The Fox lands, kicking up dust amongst the twisting weeds and scattered remains. She pauses, turning to face the land stretching beneath her elevated position atop the hill.

The landscape is vast, vaster than she remembers, and littered with broken earth; jagged cracks, and structures of stone and metal and glass. There had been a spiraling civilization here once, and the Fox wonders how things had turned out for them. If she would see those who had populated the world, who had sent herself and the beings like her into a sleep so deep she’s unsure how many years have passed. Both after her sleep, and after those that had filled the spaces her kind had lived in.

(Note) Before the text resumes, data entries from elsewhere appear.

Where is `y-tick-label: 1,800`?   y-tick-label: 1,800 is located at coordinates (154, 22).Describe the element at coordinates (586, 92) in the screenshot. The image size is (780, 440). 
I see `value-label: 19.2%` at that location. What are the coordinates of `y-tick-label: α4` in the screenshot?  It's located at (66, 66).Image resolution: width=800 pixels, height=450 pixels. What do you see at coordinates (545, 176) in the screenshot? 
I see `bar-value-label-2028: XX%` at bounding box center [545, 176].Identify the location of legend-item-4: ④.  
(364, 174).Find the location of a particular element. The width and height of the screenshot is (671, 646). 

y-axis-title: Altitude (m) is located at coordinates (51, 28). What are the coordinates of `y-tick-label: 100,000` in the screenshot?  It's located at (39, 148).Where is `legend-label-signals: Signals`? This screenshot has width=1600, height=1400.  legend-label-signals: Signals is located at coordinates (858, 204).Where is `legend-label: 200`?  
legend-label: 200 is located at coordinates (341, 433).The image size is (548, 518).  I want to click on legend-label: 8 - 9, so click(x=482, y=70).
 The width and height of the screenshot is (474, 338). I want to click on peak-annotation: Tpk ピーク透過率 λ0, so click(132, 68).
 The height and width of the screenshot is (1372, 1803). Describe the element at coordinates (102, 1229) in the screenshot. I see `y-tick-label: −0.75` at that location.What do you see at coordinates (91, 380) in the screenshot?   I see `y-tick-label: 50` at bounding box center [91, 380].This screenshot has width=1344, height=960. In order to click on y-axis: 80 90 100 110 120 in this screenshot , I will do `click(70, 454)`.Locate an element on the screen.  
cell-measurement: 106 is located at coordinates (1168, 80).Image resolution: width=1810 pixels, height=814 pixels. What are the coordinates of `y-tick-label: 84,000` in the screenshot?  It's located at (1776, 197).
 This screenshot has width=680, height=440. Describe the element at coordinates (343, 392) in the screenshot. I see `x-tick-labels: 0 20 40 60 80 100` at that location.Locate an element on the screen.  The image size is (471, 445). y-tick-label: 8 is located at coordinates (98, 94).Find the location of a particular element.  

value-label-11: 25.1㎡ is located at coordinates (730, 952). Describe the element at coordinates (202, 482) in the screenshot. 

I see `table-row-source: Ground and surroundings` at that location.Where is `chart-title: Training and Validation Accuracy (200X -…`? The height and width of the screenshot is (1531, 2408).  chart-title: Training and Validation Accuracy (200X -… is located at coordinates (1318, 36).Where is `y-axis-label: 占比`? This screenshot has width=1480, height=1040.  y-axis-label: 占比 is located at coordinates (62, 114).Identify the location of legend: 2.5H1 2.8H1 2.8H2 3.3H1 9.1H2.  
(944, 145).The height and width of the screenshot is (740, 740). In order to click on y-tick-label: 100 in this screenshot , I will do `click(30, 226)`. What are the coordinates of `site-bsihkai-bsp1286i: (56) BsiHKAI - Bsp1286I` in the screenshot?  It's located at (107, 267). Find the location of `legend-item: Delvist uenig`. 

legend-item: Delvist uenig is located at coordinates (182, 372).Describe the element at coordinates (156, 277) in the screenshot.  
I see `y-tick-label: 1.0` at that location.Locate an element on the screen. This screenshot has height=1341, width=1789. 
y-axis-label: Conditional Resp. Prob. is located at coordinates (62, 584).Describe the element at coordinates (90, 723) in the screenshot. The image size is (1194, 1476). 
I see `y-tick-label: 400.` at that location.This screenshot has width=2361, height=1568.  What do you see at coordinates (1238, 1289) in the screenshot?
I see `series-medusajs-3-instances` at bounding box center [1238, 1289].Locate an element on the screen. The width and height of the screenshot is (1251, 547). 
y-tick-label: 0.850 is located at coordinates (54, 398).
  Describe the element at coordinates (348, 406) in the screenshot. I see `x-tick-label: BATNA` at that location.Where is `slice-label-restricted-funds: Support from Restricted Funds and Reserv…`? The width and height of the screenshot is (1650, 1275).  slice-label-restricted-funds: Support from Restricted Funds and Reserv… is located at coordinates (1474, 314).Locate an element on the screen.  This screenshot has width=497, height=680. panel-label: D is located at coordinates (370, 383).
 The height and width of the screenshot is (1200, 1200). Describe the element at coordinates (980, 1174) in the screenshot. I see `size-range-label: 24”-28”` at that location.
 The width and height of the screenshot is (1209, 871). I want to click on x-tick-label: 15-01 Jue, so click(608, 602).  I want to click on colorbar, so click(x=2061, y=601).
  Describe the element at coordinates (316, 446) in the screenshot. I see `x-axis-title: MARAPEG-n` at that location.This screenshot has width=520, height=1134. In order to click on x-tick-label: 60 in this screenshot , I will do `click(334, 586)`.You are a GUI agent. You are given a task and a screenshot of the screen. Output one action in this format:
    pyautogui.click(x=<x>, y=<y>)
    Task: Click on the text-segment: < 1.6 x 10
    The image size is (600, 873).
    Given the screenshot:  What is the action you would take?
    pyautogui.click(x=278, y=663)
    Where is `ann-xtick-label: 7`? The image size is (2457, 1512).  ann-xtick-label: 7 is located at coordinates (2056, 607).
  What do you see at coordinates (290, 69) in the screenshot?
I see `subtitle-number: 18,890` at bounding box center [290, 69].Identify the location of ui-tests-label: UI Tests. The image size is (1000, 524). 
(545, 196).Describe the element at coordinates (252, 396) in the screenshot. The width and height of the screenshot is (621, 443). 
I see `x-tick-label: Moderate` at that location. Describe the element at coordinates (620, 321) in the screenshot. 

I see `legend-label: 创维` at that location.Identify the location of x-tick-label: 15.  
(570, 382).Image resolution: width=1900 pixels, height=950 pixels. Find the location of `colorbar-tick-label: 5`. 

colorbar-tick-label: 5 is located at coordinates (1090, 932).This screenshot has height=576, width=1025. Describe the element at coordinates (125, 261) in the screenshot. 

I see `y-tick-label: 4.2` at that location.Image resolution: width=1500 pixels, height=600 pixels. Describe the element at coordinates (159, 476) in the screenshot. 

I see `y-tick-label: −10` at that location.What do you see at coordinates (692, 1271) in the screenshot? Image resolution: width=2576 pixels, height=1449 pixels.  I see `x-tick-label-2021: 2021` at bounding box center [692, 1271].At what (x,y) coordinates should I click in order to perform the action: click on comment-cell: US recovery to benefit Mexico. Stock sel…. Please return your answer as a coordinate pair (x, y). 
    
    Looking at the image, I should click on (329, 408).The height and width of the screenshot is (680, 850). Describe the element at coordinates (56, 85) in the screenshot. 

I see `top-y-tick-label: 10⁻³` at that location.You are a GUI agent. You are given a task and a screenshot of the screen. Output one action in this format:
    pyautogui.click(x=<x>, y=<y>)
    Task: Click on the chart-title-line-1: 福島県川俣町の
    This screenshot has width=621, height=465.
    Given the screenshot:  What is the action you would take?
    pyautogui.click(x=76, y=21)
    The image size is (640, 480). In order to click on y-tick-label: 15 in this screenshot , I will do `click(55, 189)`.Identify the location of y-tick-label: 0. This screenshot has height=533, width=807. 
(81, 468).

Many more than she cares to think about, she’s sure. If the choking vines and green creeping around rusting metal and coiling around crumbling stone columns.

They were stories once, herself and her companion, then, these people came. Humans, strange and wonderful and terrible creatures. So loud, so imaginative. Who fought and loved and lost, those who were cast into oblivions embrace not too long before the Fox reawakened.

Now, with them gone, now is time for monsters, for creatures of fantasy and nightmares, to return to walking the earth.

The Rabbit pulls her out of her thought, physically tugging on her hand, a bright grin stretching her face. The Fox mimics the look, and lets herself be lead into the unknown.

It is time for new stories to begin.